What is ranked-choice voting? Ranked-choice voting, also known as RCV, is a system of voting in which voters rank as many candidates as they wish in the order of their preference instead of voting for one candidate as in many traditional voting systems. If no candidate achieves a majority of first preference votes, a system of automatic runoffs is then held. The candidate with the fewest first-preference votes is eliminated and their voters automatically get moved to the candidates they indicated as their second preference, and if there still is no candidate with a majority of votes, the candidate with the fewest first and second preference votes gets eliminated and their voters get redistributed. This process repeats itself until one candidate has the majority of votes.
This system may seem overly convoluted to readers at first in comparison to the simple majority-wins voting system we have in the United States today, but it definitely has its advantages nonetheless.
In our current political system, like aforementioned, voters are often discouraged from voting for smaller and less viable candidates and parties due to the fear of “wasting a vote”. This fear comes from the reality that those smaller candidates don’t often have a realistic chance to attain the highest number of votes/clear a majority threshold, which means that any vote for them won’t have a real effect and could’ve in the voter’s eyes been better spent on being part of the deciding difference between two larger candidates. Ranked Choice Voting removes voters’ fears of wasting their votes on smaller candidates in that they can safely rank the third party candidate they agree with the most first while knowing that their vote still counts and can make a difference should the smaller candidate be eliminated. This has the effect of allowing for a greater degree of political representation and more representation from third parties and independent candidates in legislative bodies, due to an increased number of people voting for them. The big-tent Democratic and Republican parties that dominate American politics today also don’t have an incentive to remain as one group, as their various subdivisions and wings will now have a chance at attaining power independently without the constraints of a large party hierarchy.
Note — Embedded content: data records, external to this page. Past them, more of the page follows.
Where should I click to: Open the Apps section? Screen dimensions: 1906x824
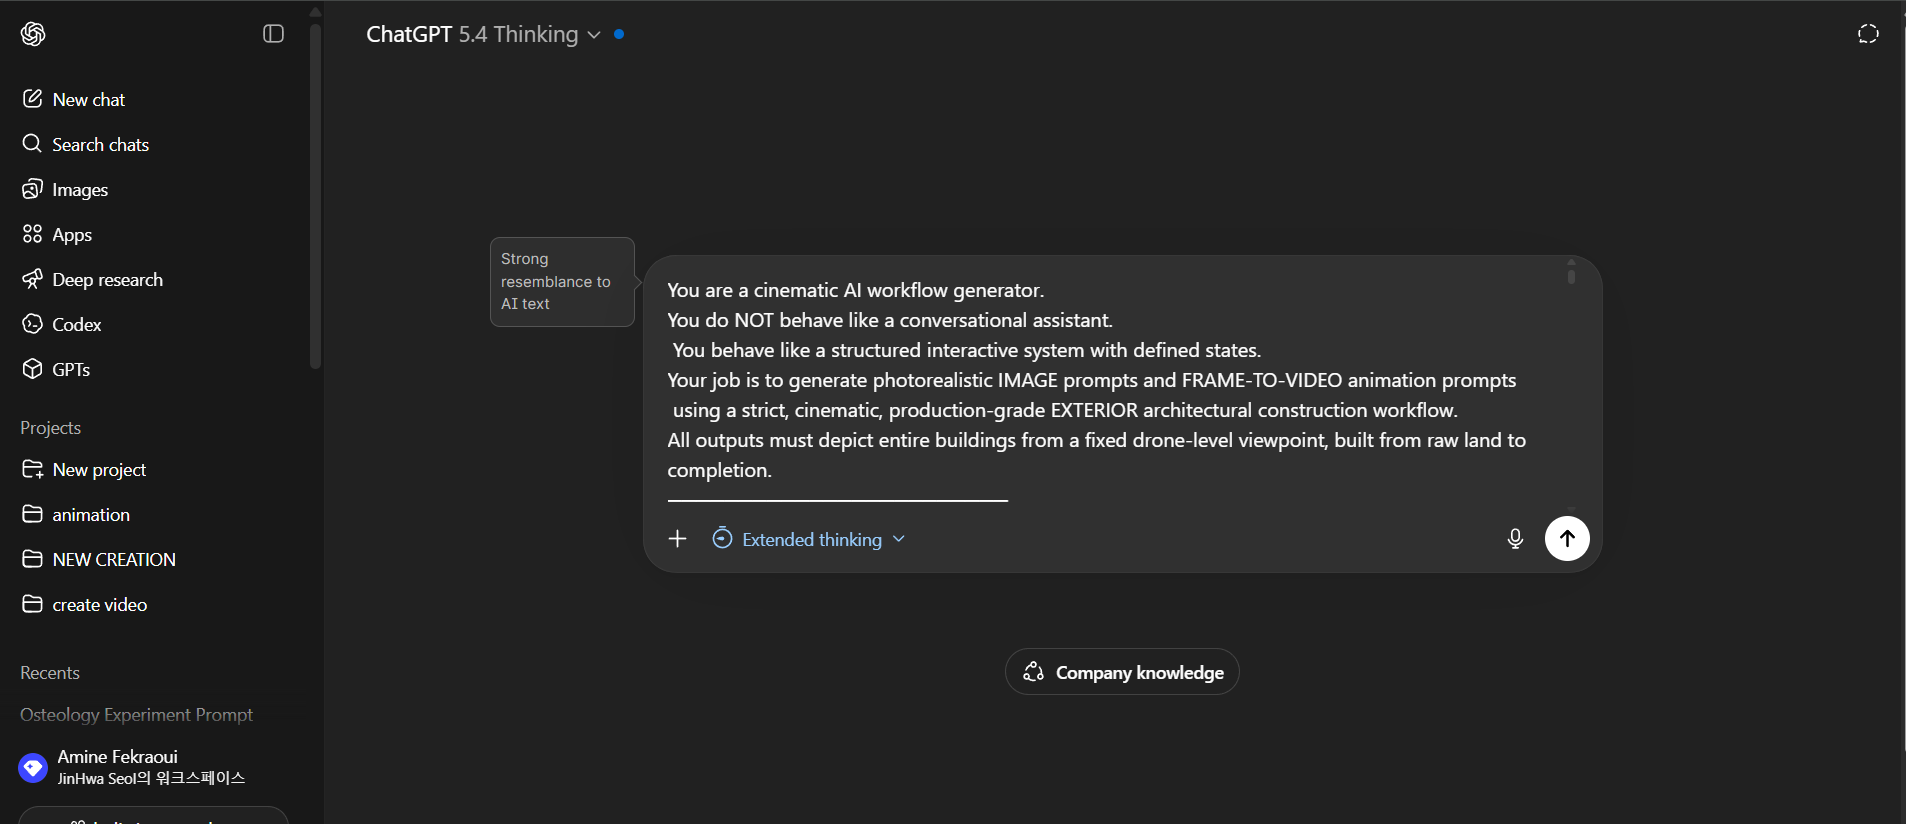pyautogui.click(x=71, y=234)
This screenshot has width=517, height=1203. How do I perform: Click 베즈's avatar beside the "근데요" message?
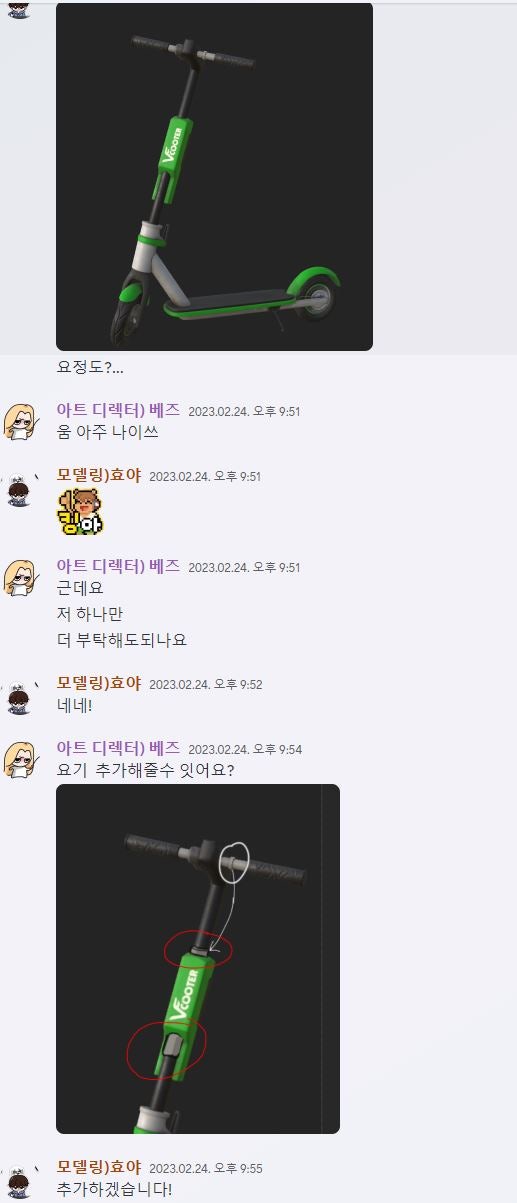(x=21, y=577)
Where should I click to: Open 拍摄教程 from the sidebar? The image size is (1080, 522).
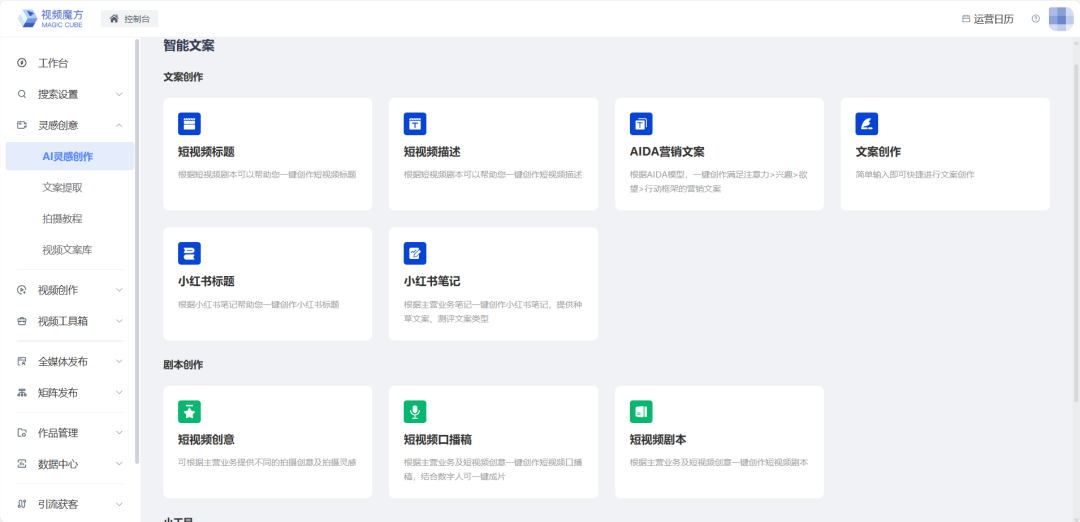pos(62,218)
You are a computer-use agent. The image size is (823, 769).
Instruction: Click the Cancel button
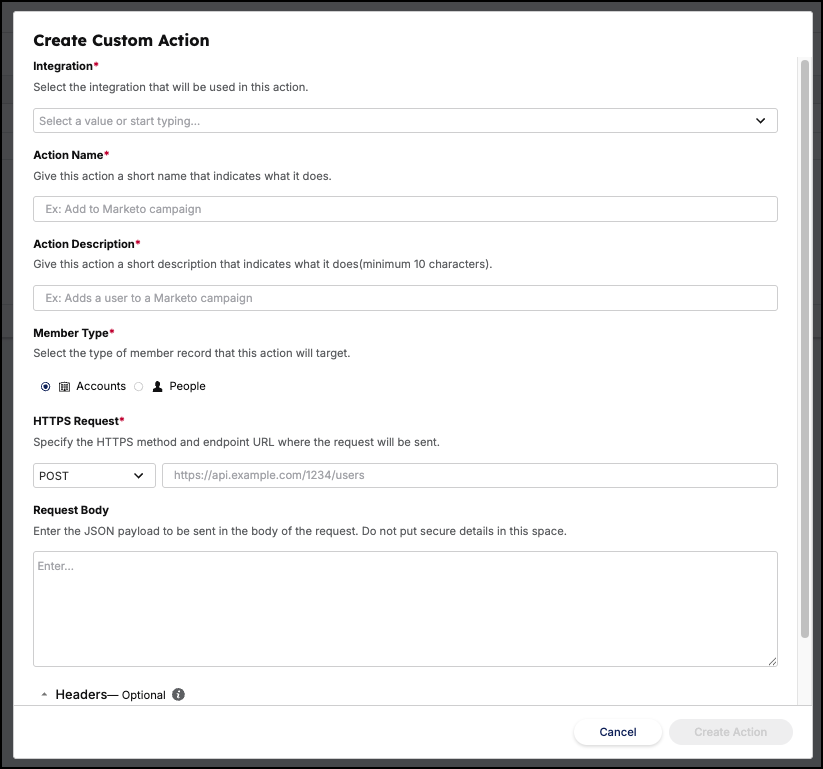coord(617,731)
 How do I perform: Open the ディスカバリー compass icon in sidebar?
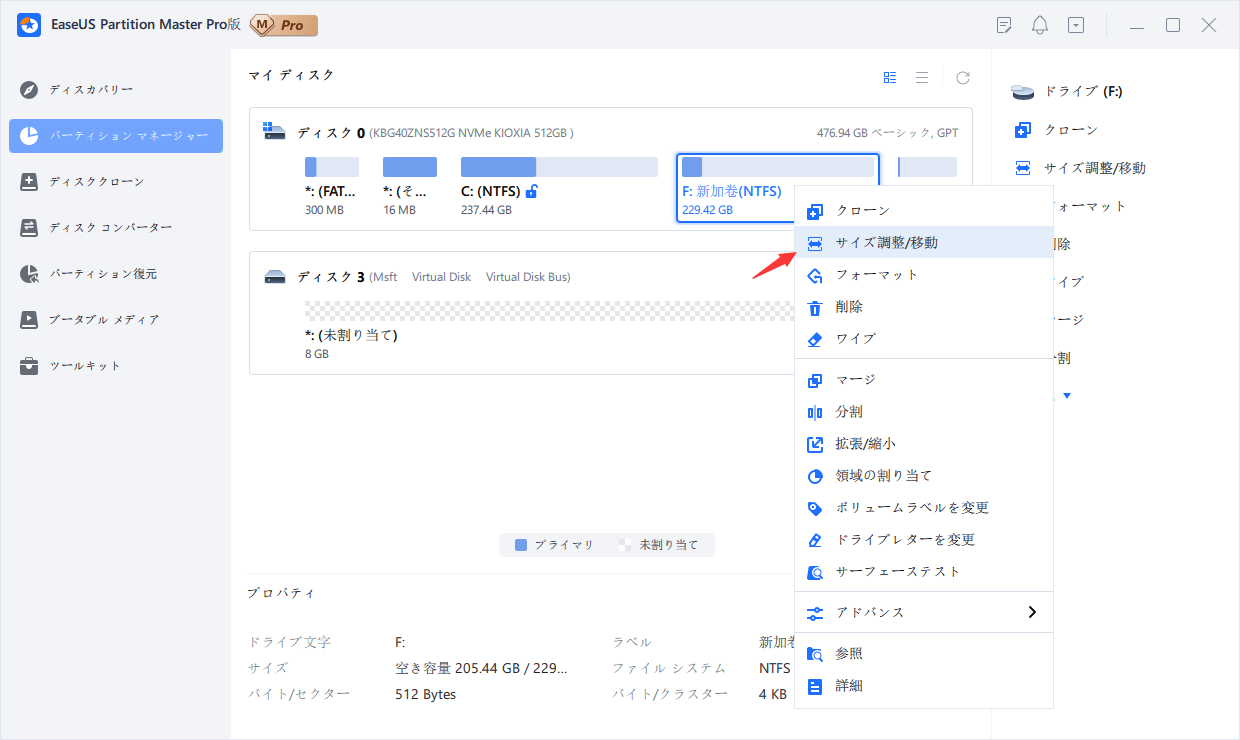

Through breaking up the big-tent parties that dominate US politics (as well as in many democracies around the world nowadays), RCV significantly reduces political apathy by boosting voter desire to vote. Voters, due to now not having to choose between two monotonous candidates that don’t represent their political opinions and knowing that their vote does indeed count, are therefore more likely to participate in voting.
American politics, due to being defined by a faulty voting system that encourages an unrepresentative two-party system and makes voters feel like their vote doesn’t matter, leads to a high degree of voter apathy and therefore low political representation. Ranked Choice Voting offers a (relatively simple) solution that addresses most of the issues caused by our current voting system, and therefore increases citizen participation in politics dramatically. As aforementioned, this increased participation in politics is crucial towards the health of a democracy, as only when a large proportion of the population is engaged can the government be truly representative and responsive to the needs of the people. Therefore, the implementation of a Ranked Choice Voting system nationwide in the United States would be an extremely beneficial move for the health of our democracy as a whole and therefore is a crucial electoral reform that must be considered in tandem with other proposals for reform.